Post-transcriptional control of axon growth and guidance in Drosophila – POSAXODRO

Cell-specific neuron morphology dictates the functional connectivity between a neuron and its targets and hence determines the way the information is processed within the nervous system. In vivo, developing neurons extend axonal processes through a complex environment to find their appropriate targets. While much progress has been made in identifying guidance cues and their receptors, relatively little is known about the intracellular mechanisms by which axons convert these signals into directional decisions. Post-transcriptional regulatory mechanisms, however, have recently emerged as a critical component underlying the establishment of precise neuronal connectivity. In particular, active transport of mRNA to axons, coupled to local translation seems to largely contribute to the fast nucleus-independent response of axons to external cues, and thus to play a key role in axon growth and guidance. While local translation of few specific mRNAs has been demonstrated in response to guidance cues ex vivo, the biological relevance of this process still remains to be investigated in vivo. Furthermore, the precise molecular mechanisms controlling axonal mRNA transport and translation largely remain to be explored. Here, we propose to use Drosophila as a new model organism to i) functionally and dynamically study axonal mRNA targeting and translation in the context of a living organism, and ii) identify the trans-acting factors involved in this process and their target mRNAs.

Supplied records:
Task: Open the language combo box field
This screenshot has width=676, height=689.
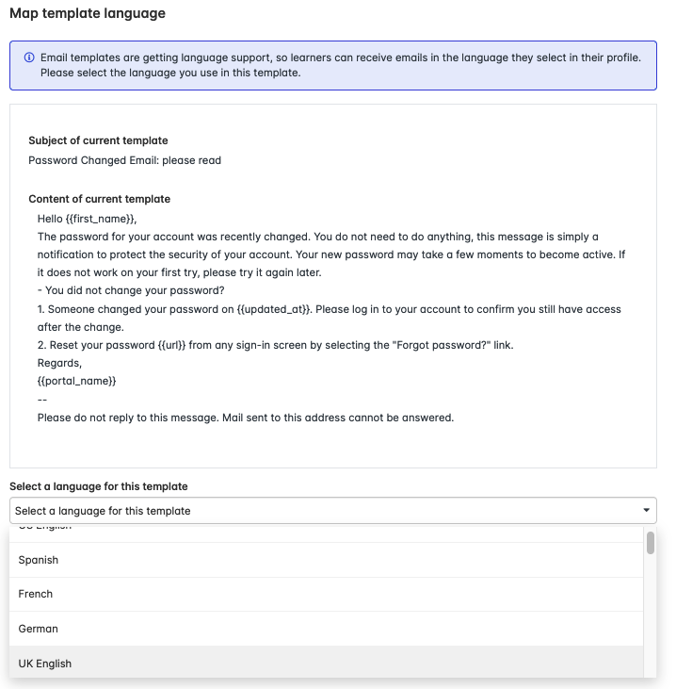Action: click(320, 511)
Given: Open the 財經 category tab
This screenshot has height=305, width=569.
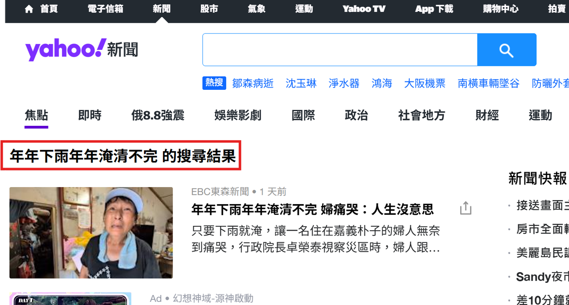Looking at the screenshot, I should click(x=487, y=116).
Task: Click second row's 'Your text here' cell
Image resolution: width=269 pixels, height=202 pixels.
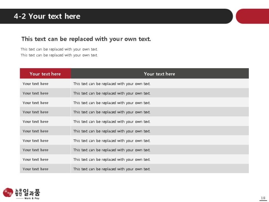Action: (45, 93)
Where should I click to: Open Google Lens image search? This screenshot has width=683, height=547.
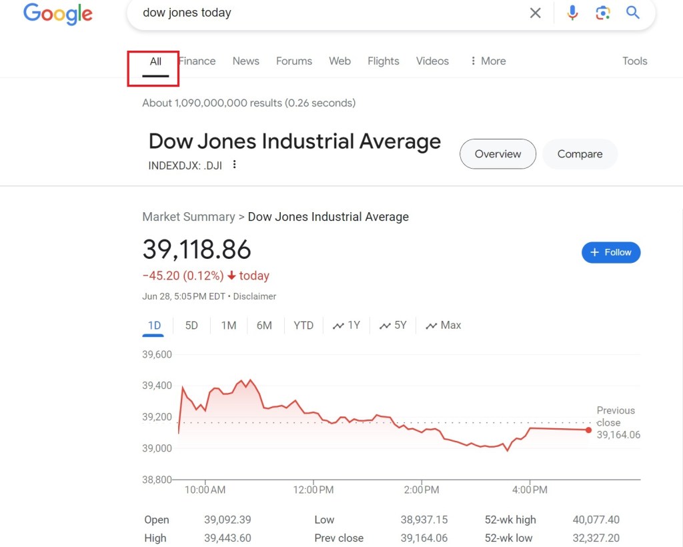[x=603, y=13]

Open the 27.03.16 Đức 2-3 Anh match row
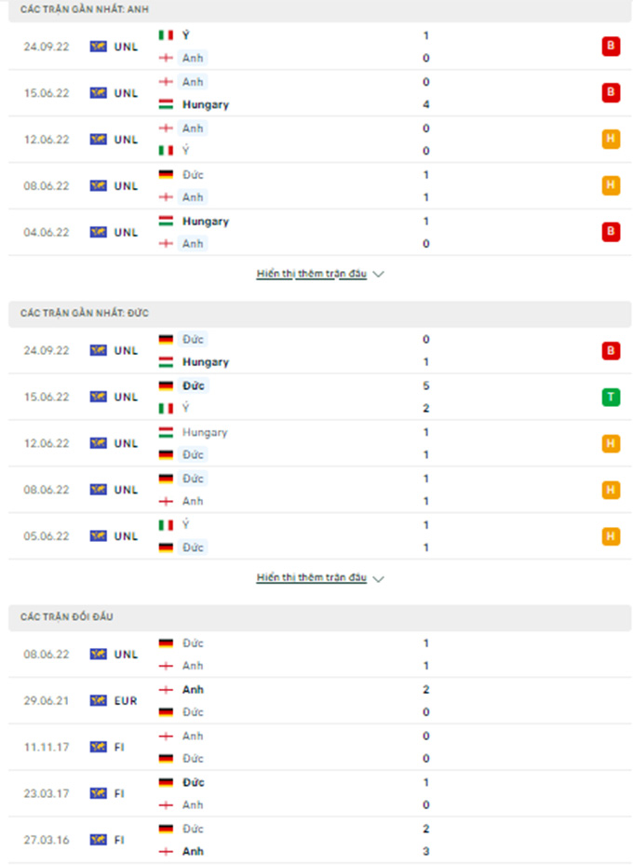(x=317, y=840)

Activity:
Answer these from the POSAXODRO summary:
(a) What does cell-specific neuron morphology dictate?
(b) What is active transport of mRNA to axons coupled to?
(c) Which model organism does the project propose to use?

Task solution:
(a) The functional connectivity between a neuron and its targets.
(b) Local translation.
(c) Drosophila.